「右も左もわからないぜ!ベイビー」の巻
大きな組織と小さな組織、どっちがより本質を学べるか?
その昔、私がフリーのカメラマンだった頃、セゾングループのトップ竹内さんにご相談する機会が与えられました。「自分がカメラマンとして起業するには、どうすればいいですか?」これが、私の素朴な質問でした。
彼の答えは、以下のようなものでした。「大企業に入っても、所帯が大き過ぎるので、各部署が何をしているかわからないままで終わってしまうから、あなたは小さなプロダクションに入りなさい」。
その後、小さなプロダクションに入る機会が与えられましたが、それでも私には右も左も分からずに終わってしまいました。
これは、私が経験した牧会にも言えることでした。私は、250名ほどの日本では比較的大きな教会に通っていました。アメリカでは、1週間に2万人が来るとても大きな教会で、案内係として、オフィスで牧会を学んでいました。確かに、教会が大きいと各部署がどうなっているのか、なかなか分かりづらい面があるのは事実です。
知的作業と実際面が結びつくには
一方で、小さいからといって、牧会について大きい教会よりも深く学べるわけでもありません。チャック・スミス牧仕が言っていたように「神学校ではなく、聖書学校でもなく、体験学校が一番良く学ぶことができる」だと思います。
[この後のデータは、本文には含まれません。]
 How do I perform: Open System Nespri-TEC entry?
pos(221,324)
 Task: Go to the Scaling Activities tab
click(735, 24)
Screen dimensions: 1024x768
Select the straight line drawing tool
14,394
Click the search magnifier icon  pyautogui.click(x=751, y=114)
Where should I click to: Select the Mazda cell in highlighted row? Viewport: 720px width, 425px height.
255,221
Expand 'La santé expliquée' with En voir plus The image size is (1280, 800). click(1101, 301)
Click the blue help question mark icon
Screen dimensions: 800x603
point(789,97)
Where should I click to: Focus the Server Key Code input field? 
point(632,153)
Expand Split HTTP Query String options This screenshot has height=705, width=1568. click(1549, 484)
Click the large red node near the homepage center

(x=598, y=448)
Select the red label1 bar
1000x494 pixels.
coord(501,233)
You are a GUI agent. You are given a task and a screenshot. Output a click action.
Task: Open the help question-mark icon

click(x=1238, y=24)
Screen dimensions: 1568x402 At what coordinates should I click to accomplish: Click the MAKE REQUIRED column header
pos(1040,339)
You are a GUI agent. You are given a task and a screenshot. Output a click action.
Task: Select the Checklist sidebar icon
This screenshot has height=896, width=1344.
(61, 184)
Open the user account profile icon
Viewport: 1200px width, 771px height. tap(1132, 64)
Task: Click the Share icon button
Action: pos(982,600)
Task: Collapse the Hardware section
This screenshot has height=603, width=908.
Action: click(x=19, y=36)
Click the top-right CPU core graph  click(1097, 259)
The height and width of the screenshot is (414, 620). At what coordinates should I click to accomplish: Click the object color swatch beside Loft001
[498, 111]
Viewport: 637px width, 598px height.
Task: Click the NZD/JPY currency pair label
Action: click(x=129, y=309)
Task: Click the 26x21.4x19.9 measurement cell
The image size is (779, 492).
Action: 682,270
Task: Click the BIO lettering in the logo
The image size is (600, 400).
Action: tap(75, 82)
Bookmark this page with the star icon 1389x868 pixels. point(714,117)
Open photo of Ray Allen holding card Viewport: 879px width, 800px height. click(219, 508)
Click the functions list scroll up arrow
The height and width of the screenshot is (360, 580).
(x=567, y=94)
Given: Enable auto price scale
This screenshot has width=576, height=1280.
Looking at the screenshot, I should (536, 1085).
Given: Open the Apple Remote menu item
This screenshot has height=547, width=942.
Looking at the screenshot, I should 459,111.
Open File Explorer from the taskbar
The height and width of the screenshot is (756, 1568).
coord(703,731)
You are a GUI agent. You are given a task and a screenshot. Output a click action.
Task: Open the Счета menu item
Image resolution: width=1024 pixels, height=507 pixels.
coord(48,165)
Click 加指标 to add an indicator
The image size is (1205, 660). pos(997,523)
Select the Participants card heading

過去30年間、私は、三つの教会に仕える機会が与えられました。最初の教会は、南カルフォルニアにある小さな日本人教会でした。その当時、私はフラー神学校に通っていました。しかし、神学校では知的作業には忙しかったのですが、牧会については右も左も分からないベイビーのままでした。
聖書を教えるのは教仕です。聖書を教えつつ、人々の世話をするのは牧仕です。この二つの間に違いがあるのに気がつかずに、イタズラに時間だけが過ぎてしまいました。
最初の南カルフォルニアの教会で仕えていたときのことです。とても悔しい思い出があります。それは、ポルシェを乗り回していた在日韓国人の若者が、女の子目当てで教会に来ました。彼が、私の稚拙な福音メッセージを聞いた後に「信じる人は手を挙げてください」と招くと、なんと手を挙げるではありませんか。その後、彼は1週間にわたり食欲がなくなり、新約聖書を全部読んでしまったそうです。これは明らかに、聖霊の働きであると確信した私は興奮しました。
しかし、その教会に来ていた他の兄弟姉妹が、彼が好きだったカジノに「社会科見学」と称して「連れて行ってくれ」と頼んだ結果、彼は再びギャンブル漬けになってしまい、キリストから離れてしまいました。
私の窺い知れないところで、このようなことが起こっていたのです。後から聞いて唖然とすると同時に無性に腹が立ちました。「なんということをしてくれたんだ!アホか!」という思いが噴き出てきました。
しかし、この時の私の牧仕としての成長段階では、どうすればいいのかまったく分かりませんでした。
カルバリー・チャペル・コスタメサは、それこそ大きな教会で、企業に例えるなら大企業、メガチャーチでした。そこで、各ミニストリーを知ることはできませんし、全体的にどのように運営しているのか? もしくは、全体と各部分をどのように連携して有機体として成長させるために、主イエスからどのように指示をいただいているのか? など皆目見当もつきませんでした。
ジーザス体験塾
それこそ、チャック牧仕が言っていたように、それからの30年間の体験学校で学ぶことになるのでした。
その30年間を大きく分けると、南カルフォルニアの小さな日本人キリスト教会に牧仕として仕えた時代、東京都内の比較的大きなキリスト教会で副牧仕として仕えた時代、そして1999年から東京国分寺の駅前で開拓することを許され主任牧仕として仕えてきた時代の三つに分けることができます。
主イエスは、右も左も分からない私に忍耐してくださいました。また、そこにいた兄弟姉妹も私に忍耐してくれたはずです。主イエスには感謝しかありません。
数ある失敗から学んだことは、今に生かされています。この《ジーザス体験塾》を読まれるあなたにとって、少しでもプラスになることを願って、これからもブログを書かせていただこうと思います。ほんの少しでも益になったと思っていただけたら幸いです。